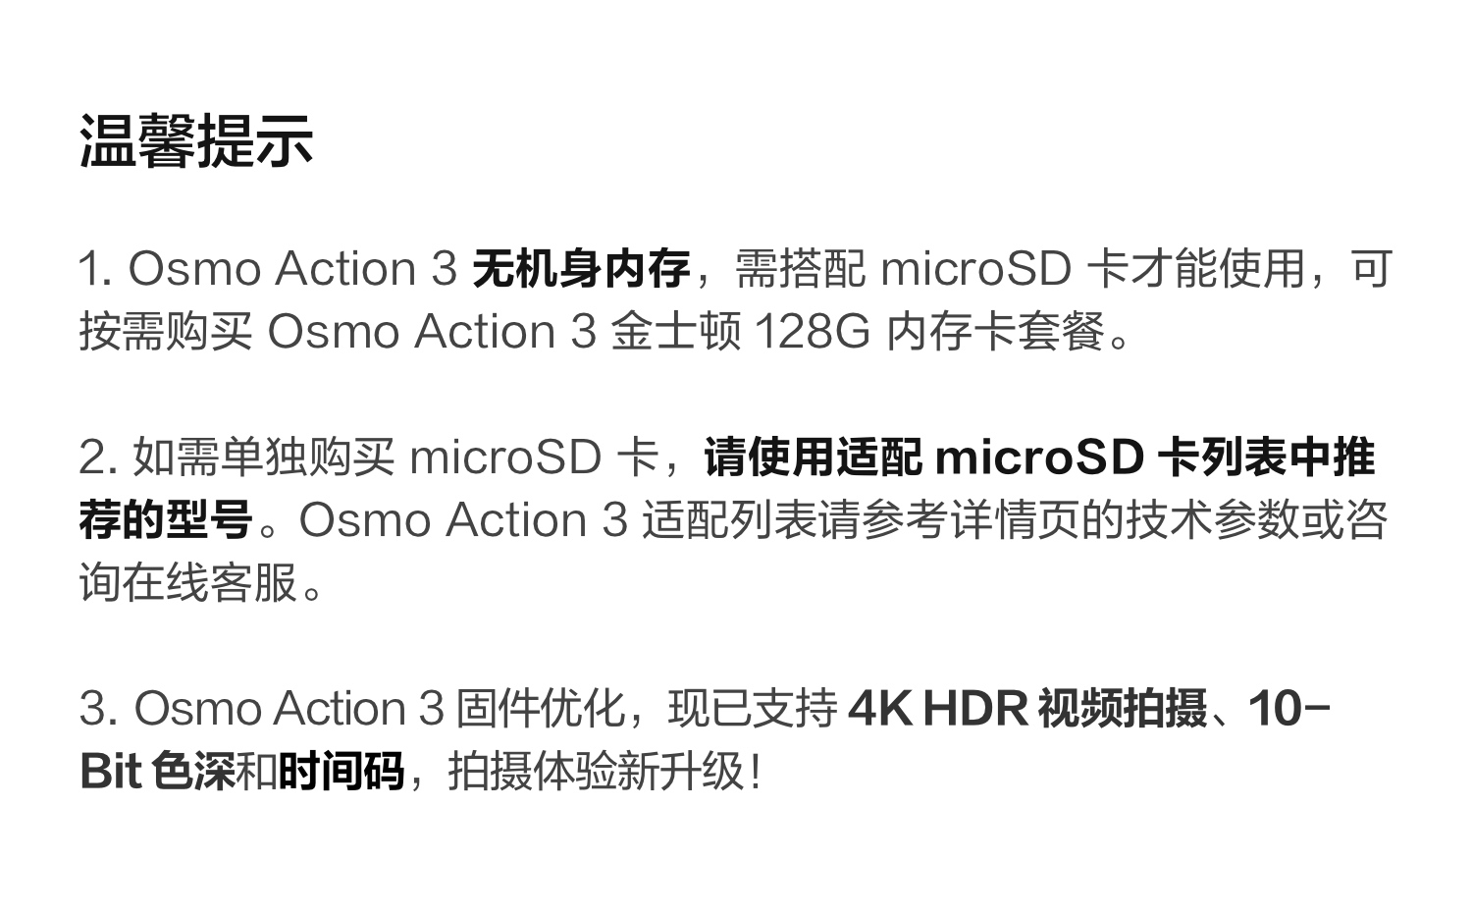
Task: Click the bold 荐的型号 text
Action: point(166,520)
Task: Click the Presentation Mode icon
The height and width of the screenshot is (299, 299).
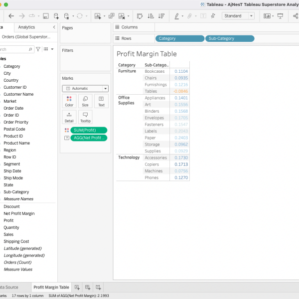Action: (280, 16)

--

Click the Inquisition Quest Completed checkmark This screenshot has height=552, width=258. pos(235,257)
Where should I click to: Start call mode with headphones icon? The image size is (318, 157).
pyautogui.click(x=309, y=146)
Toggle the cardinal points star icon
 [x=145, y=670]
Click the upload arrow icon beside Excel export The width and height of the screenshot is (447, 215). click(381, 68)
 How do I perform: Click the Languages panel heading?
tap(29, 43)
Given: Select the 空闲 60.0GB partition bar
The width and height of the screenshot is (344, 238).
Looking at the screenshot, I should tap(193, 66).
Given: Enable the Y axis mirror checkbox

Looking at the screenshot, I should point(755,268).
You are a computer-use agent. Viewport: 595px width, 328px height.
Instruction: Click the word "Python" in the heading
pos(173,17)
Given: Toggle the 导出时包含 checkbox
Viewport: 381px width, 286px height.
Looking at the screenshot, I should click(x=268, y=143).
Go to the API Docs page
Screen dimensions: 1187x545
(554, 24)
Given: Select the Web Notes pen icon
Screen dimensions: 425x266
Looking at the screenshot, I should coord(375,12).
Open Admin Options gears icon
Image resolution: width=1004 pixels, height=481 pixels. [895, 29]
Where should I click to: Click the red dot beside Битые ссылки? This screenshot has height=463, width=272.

---

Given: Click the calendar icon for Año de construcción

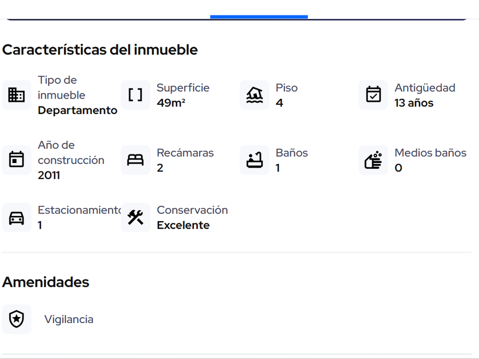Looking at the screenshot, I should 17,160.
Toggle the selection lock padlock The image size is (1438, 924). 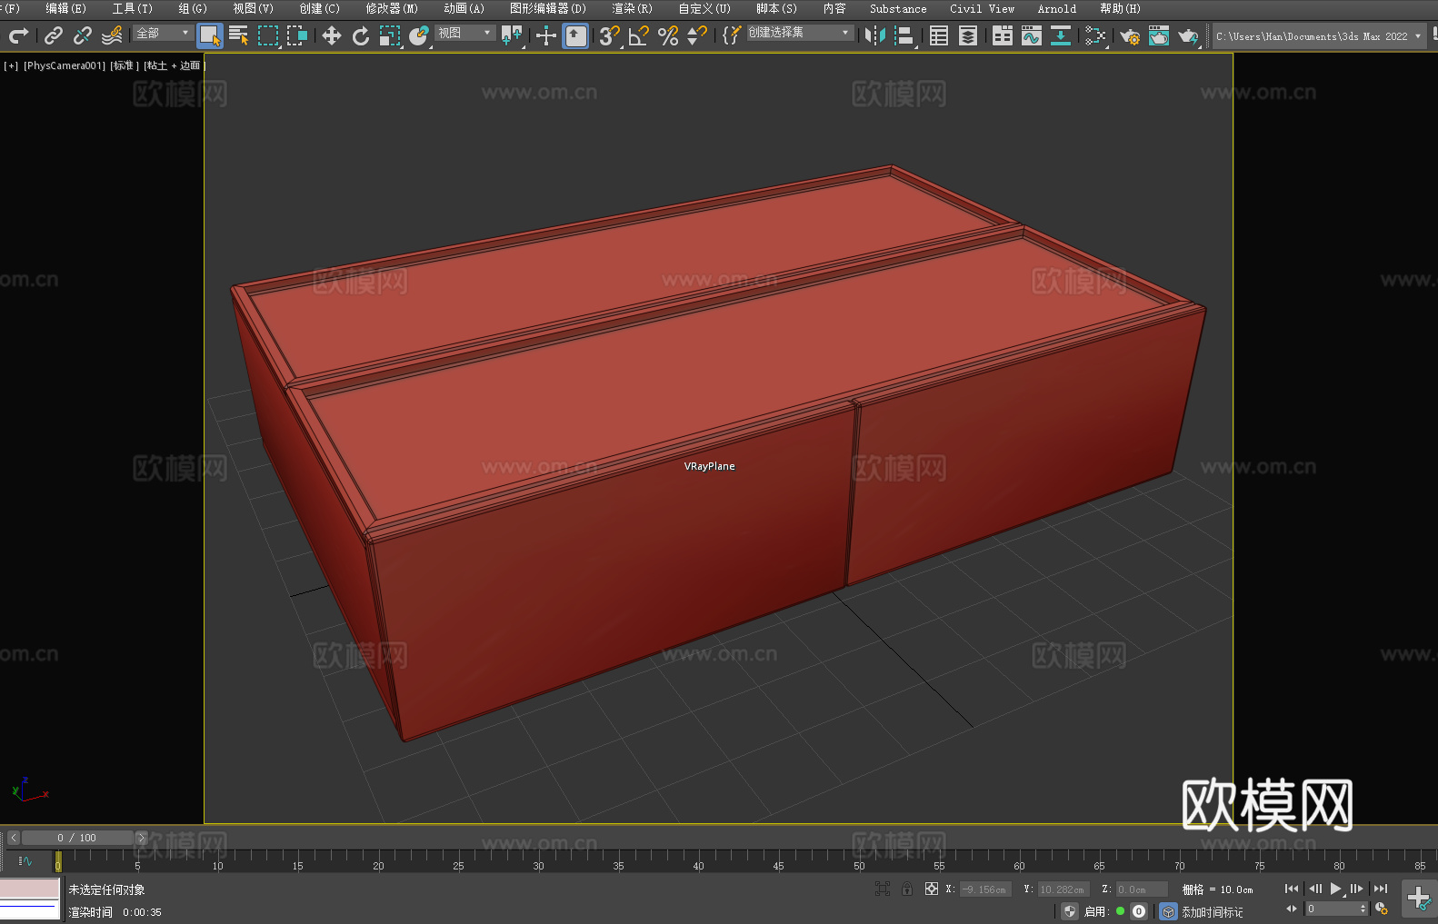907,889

--- Task description ---
Give again exactly, and only, the lines above starting at the one with "Screen dimensions: 425x266" and ending at the one with "Where should I click to: Click".

--- Reply to the exercise ---
Screen dimensions: 425x266
Looking at the screenshot, I should coord(375,12).
Open Admin Options gears icon
Image resolution: width=1004 pixels, height=481 pixels. [895, 29]
Where should I click to: Click the red dot beside Битые ссылки? This screenshot has height=463, width=272.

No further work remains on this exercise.